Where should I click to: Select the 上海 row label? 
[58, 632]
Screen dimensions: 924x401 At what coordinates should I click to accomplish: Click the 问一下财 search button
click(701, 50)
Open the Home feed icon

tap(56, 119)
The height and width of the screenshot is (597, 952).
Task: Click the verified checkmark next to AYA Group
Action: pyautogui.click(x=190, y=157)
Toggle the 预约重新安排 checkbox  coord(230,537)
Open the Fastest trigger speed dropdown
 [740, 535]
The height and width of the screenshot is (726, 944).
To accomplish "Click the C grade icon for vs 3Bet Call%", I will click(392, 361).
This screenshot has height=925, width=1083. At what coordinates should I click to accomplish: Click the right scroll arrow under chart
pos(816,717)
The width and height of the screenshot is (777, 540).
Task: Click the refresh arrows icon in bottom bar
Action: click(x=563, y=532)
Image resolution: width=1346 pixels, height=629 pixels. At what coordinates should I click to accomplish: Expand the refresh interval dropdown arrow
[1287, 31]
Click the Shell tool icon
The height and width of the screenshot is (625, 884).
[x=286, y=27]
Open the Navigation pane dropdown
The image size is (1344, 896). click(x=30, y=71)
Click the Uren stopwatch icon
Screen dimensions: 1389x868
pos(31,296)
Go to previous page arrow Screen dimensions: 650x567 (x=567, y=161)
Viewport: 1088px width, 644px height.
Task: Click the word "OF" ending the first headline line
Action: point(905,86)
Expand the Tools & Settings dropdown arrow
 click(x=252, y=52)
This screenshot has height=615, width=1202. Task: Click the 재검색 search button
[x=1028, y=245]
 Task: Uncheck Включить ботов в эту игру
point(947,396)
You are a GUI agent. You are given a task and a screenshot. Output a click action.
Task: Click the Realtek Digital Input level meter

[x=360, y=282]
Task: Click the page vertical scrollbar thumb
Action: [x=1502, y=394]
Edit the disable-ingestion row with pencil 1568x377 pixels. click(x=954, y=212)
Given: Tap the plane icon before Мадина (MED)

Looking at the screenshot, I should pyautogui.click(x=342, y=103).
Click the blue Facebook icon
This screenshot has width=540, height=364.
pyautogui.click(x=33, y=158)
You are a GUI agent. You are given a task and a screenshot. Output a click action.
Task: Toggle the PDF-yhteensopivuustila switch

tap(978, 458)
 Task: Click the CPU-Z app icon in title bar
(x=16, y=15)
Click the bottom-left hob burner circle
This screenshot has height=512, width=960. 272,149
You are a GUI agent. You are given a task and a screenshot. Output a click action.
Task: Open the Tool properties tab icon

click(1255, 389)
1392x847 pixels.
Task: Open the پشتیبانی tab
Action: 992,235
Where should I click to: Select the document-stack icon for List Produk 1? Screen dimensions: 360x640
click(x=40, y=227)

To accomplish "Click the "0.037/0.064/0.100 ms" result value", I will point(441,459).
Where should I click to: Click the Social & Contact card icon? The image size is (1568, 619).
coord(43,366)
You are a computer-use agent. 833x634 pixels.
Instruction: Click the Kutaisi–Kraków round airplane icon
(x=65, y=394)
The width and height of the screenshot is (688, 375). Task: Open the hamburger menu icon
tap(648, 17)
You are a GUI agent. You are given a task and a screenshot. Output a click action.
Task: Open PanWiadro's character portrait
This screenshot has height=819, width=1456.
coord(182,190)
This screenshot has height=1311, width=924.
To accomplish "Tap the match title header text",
□ □ □ □ □
**Exercise description:**
Each line of the material above needs to be returned exactly as written.

**Solution for this exercise:**
Where should I click to: Select the 上海 row label? 
[58, 632]
Screen dimensions: 924x401 At what coordinates should I click to accomplish: Click the 问一下财 search button
click(701, 50)
Open the Home feed icon

tap(56, 119)
The height and width of the screenshot is (597, 952).
Task: Click the verified checkmark next to AYA Group
Action: pyautogui.click(x=190, y=157)
Toggle the 预约重新安排 checkbox  coord(230,537)
Open the Fastest trigger speed dropdown
 [740, 535]
The height and width of the screenshot is (726, 944).
To accomplish "Click the C grade icon for vs 3Bet Call%", I will click(392, 361).
This screenshot has height=925, width=1083. At what coordinates should I click to accomplish: Click the right scroll arrow under chart
pos(816,717)
The width and height of the screenshot is (777, 540).
Task: Click the refresh arrows icon in bottom bar
Action: click(x=563, y=532)
Image resolution: width=1346 pixels, height=629 pixels. At what coordinates should I click to accomplish: Expand the refresh interval dropdown arrow
[1287, 31]
Click the Shell tool icon
The height and width of the screenshot is (625, 884).
[x=286, y=27]
Open the Navigation pane dropdown
The image size is (1344, 896). click(x=30, y=71)
Click the Uren stopwatch icon
Screen dimensions: 1389x868
pos(31,296)
Go to previous page arrow Screen dimensions: 650x567 (x=567, y=161)
Viewport: 1088px width, 644px height.
Task: Click the word "OF" ending the first headline line
Action: point(905,86)
Expand the Tools & Settings dropdown arrow
 click(x=252, y=52)
This screenshot has height=615, width=1202. Task: Click the 재검색 search button
[x=1028, y=245]
 Task: Uncheck Включить ботов в эту игру
point(947,396)
You are a GUI agent. You are given a task and a screenshot. Output a click action.
Task: Click the Realtek Digital Input level meter

[x=360, y=282]
Task: Click the page vertical scrollbar thumb
Action: [x=1502, y=394]
Edit the disable-ingestion row with pencil 1568x377 pixels. click(x=954, y=212)
Given: Tap the plane icon before Мадина (MED)

Looking at the screenshot, I should pyautogui.click(x=342, y=103).
Click the blue Facebook icon
This screenshot has width=540, height=364.
pyautogui.click(x=33, y=158)
You are a GUI agent. You are given a task and a screenshot. Output a click action.
Task: Toggle the PDF-yhteensopivuustila switch

tap(978, 458)
 Task: Click the CPU-Z app icon in title bar
(x=16, y=15)
Click the bottom-left hob burner circle
This screenshot has height=512, width=960. 272,149
You are a GUI agent. You are given a task and a screenshot. Output a click action.
Task: Open the Tool properties tab icon

click(1255, 389)
1392x847 pixels.
Task: Open the پشتیبانی tab
Action: 992,235
Where should I click to: Select the document-stack icon for List Produk 1? Screen dimensions: 360x640
click(x=40, y=227)

To accomplish "Click the "0.037/0.064/0.100 ms" result value", I will point(441,459).
Where should I click to: Click the Social & Contact card icon? The image size is (1568, 619).
coord(43,366)
You are a computer-use agent. 833x634 pixels.
Instruction: Click the Kutaisi–Kraków round airplane icon
(x=65, y=394)
The width and height of the screenshot is (688, 375). Task: Open the hamburger menu icon
tap(648, 17)
You are a GUI agent. You are given a task and a screenshot. Output a click action.
Task: Open PanWiadro's character portrait
This screenshot has height=819, width=1456.
coord(182,190)
This screenshot has height=1311, width=924.
To accomplish "Tap the match title header text",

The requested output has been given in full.